> GOAL OF THE EXERCISE
Print, please, the line that contains "The width and" and each line after it to the end of the entries, unchanged and with nothing else.

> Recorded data
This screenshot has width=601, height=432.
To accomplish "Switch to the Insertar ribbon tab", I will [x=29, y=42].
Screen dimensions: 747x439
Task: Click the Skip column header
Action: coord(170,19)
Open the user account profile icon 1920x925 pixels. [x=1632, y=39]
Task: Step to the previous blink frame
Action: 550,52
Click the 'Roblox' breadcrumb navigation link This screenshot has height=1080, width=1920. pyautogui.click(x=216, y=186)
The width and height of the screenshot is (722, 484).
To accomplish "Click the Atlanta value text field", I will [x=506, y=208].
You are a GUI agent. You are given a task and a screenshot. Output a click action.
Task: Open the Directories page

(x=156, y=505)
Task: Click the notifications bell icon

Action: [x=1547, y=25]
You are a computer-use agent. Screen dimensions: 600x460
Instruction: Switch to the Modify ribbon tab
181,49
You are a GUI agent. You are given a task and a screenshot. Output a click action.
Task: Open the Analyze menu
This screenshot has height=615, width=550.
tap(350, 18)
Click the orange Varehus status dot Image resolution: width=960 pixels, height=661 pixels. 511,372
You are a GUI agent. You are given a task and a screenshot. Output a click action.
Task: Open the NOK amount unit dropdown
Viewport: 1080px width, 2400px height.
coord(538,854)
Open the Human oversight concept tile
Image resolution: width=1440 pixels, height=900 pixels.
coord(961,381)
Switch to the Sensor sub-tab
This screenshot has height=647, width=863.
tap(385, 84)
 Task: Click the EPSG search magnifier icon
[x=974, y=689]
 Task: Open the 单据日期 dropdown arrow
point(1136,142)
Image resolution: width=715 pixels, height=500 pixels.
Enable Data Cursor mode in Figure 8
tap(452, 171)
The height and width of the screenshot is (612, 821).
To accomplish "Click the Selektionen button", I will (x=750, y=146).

> EXERCISE RESULT
The width and height of the screenshot is (722, 484).
To accomplish "Click the Atlanta value text field", I will [x=506, y=208].
You are a GUI agent. You are given a task and a screenshot. Output a click action.
Task: Open the Directories page

(x=156, y=505)
Task: Click the notifications bell icon

Action: [x=1547, y=25]
You are a computer-use agent. Screen dimensions: 600x460
Instruction: Switch to the Modify ribbon tab
181,49
You are a GUI agent. You are given a task and a screenshot. Output a click action.
Task: Open the Analyze menu
This screenshot has height=615, width=550.
tap(350, 18)
Click the orange Varehus status dot Image resolution: width=960 pixels, height=661 pixels. 511,372
You are a GUI agent. You are given a task and a screenshot. Output a click action.
Task: Open the NOK amount unit dropdown
Viewport: 1080px width, 2400px height.
coord(538,854)
Open the Human oversight concept tile
Image resolution: width=1440 pixels, height=900 pixels.
coord(961,381)
Switch to the Sensor sub-tab
This screenshot has height=647, width=863.
tap(385, 84)
 Task: Click the EPSG search magnifier icon
[x=974, y=689]
 Task: Open the 单据日期 dropdown arrow
point(1136,142)
Image resolution: width=715 pixels, height=500 pixels.
Enable Data Cursor mode in Figure 8
tap(452, 171)
The height and width of the screenshot is (612, 821).
To accomplish "Click the Selektionen button", I will (x=750, y=146).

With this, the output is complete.